Date of Award


Document Type


Degree Name

Doctor of Philosophy (PhD)



First Advisor

Jeannine M. Fontaine, Ph.D.

Second Advisor

Jean Nienkamp, Ph.D.

Third Advisor

Michael M. Williamson, Ph.D.


The present study is a narrative inquiry into the experience of 9 international graduate students’ critical reflection on the practices of their TESOL graduate discourse community, participation modes, and the negotiation process. This study created a space for the NNESs to reflect and articulate their own inquiries about the discourse and their socialization process in The TESOL field. This study also describes the multitude of obstacles NNES ESL teachers overcome in developing the power of their minds. The importance of this study is that it explores the TESOL discourse community as one of the sources that may contribute to empower/disempowered NNEST in the TESOL field.
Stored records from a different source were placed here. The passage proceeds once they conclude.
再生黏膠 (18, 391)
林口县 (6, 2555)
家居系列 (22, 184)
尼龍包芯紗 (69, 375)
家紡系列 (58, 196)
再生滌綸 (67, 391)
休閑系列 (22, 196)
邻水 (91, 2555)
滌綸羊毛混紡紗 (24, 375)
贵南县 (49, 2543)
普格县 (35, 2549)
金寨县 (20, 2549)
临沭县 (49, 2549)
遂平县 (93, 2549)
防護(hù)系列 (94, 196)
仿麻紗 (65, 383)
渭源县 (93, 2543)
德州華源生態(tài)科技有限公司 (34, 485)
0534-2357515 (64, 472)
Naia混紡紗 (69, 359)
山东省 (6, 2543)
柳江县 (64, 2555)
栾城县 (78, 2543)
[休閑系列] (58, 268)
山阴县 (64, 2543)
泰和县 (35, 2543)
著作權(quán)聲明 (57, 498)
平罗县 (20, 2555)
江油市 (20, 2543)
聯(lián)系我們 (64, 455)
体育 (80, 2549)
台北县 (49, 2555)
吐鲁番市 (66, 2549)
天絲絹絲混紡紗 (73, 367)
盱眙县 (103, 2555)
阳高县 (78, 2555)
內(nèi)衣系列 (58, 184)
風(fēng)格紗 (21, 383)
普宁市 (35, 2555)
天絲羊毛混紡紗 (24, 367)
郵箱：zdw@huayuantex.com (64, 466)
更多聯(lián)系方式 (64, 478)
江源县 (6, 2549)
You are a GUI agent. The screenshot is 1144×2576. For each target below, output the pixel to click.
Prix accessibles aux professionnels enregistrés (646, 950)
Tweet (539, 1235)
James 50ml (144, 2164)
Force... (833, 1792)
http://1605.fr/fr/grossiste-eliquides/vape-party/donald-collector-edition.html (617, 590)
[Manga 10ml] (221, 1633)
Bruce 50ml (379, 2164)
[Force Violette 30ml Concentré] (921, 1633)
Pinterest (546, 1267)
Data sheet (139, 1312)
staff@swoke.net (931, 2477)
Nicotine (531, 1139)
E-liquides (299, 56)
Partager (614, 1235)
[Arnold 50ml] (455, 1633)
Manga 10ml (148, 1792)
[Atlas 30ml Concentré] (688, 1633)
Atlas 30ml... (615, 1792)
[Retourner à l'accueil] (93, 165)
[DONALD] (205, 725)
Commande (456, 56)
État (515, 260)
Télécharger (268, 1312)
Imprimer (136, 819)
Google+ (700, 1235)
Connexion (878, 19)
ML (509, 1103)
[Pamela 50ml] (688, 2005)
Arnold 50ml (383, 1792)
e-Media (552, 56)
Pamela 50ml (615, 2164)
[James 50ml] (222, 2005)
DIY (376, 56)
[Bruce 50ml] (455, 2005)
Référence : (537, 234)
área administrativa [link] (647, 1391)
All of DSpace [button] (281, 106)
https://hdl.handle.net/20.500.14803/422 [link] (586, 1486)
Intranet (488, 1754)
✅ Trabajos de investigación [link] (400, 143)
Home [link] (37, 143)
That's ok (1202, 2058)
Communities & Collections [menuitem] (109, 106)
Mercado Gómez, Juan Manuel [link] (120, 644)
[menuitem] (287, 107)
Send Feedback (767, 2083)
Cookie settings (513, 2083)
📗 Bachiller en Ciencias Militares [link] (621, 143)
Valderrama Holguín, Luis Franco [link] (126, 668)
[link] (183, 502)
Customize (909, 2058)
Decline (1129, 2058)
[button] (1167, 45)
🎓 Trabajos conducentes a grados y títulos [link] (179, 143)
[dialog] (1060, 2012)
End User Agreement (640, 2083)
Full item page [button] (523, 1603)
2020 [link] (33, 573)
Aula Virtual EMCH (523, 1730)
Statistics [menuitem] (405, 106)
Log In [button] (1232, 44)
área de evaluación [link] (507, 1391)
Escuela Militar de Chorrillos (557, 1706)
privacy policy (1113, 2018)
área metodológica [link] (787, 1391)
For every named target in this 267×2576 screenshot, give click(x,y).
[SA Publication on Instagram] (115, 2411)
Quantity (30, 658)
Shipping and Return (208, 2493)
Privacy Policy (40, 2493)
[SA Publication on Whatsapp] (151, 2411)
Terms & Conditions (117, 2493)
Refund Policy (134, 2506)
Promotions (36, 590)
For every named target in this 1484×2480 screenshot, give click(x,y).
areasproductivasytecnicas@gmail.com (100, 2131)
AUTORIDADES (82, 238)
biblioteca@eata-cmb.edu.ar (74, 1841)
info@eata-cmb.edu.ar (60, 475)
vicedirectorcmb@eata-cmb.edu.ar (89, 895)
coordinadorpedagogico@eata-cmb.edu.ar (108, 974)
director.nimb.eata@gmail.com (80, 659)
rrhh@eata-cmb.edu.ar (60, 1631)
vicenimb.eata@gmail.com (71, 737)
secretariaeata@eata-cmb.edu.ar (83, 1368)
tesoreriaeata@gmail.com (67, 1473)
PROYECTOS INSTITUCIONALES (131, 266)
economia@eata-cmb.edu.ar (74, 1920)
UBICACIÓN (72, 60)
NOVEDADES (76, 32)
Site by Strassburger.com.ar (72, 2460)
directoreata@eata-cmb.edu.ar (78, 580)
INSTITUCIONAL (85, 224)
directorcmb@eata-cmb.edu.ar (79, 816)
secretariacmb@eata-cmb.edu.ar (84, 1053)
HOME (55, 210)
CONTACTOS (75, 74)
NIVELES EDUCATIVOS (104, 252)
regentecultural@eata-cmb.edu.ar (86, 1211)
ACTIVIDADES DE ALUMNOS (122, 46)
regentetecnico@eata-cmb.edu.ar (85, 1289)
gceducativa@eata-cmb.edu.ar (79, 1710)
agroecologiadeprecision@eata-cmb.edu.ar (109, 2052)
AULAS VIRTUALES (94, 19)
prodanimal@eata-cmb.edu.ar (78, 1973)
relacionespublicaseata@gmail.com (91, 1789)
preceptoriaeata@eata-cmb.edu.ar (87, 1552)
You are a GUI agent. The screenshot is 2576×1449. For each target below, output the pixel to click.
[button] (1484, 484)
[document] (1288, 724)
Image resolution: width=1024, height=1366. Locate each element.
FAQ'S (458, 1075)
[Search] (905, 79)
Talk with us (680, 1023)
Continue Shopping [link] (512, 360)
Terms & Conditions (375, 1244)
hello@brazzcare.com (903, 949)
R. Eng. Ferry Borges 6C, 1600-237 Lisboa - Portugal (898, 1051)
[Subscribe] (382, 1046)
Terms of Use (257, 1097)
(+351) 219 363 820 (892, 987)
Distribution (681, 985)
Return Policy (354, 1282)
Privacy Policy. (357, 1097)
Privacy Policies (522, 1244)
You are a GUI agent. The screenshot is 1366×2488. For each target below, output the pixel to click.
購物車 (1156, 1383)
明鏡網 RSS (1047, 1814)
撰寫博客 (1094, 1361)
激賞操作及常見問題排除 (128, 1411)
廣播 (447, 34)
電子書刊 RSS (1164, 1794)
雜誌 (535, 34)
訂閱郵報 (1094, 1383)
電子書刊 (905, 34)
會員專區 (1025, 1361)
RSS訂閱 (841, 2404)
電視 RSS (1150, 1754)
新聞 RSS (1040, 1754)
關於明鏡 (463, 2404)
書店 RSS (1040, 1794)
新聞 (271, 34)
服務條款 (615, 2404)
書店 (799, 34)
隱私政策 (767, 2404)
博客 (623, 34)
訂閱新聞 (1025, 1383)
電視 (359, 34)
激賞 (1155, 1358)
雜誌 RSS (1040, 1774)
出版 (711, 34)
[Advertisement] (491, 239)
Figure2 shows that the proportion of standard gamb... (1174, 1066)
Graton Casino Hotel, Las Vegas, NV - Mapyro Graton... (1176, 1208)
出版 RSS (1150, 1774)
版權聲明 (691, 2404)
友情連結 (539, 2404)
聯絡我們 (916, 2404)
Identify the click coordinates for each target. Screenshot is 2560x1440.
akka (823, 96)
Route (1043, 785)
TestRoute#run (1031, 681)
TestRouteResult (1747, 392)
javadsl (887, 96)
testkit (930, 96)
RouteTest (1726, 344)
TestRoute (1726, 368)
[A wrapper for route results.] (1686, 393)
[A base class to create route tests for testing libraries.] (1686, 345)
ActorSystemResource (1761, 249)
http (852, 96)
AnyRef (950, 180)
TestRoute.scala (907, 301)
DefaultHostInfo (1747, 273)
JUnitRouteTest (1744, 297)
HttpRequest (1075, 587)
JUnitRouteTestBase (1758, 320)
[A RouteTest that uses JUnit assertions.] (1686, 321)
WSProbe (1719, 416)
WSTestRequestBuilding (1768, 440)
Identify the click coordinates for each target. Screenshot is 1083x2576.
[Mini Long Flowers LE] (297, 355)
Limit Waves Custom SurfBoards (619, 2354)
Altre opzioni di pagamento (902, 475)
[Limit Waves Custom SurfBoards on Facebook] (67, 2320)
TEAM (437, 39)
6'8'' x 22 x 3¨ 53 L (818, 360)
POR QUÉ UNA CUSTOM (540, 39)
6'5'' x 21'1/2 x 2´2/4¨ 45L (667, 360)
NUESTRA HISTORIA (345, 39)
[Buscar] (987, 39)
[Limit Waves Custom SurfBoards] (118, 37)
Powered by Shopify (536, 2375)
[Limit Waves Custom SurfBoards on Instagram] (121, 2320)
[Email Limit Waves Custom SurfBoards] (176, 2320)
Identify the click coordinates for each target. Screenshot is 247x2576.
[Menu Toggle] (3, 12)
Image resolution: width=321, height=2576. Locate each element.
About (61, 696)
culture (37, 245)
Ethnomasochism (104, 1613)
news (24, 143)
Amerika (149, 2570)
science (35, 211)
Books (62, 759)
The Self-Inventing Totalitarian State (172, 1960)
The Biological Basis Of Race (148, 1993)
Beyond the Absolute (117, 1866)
In other words, it is looking at the TESOL discourse community of prospective teachers as a potential locus for in interactions that can be observed influencing their socialization process. Data collected during the year of 2009 included one in depth individual interview with 6 of my participants, and two rounds of interviews with a focus group which include 3 of my participants. The benefit of having two interviews in this study was to generate collective dialogue in order to support participants in reconstructing their experiences. The findings of this study reveal that the international graduate students’ perceptions of their respective TESOL graduate programs were varied, depending on the availability of assistance, support, and equal opportunities. Furthermore, when they could relate what they learned, based on their personal experiences and their future teaching environments, their perceptions of their discourse communities were positive, and their academic discourse socialization processes progressed. Academic discourse socialization processes, however, were not only social and political, but also personal and individual. Nevertheless, this study found that international graduate students in the U.S.-based TESOL discourse communities do not simply embrace the practices and knowledge of their discourse communities; rather, they negotiate, resist, and strategize.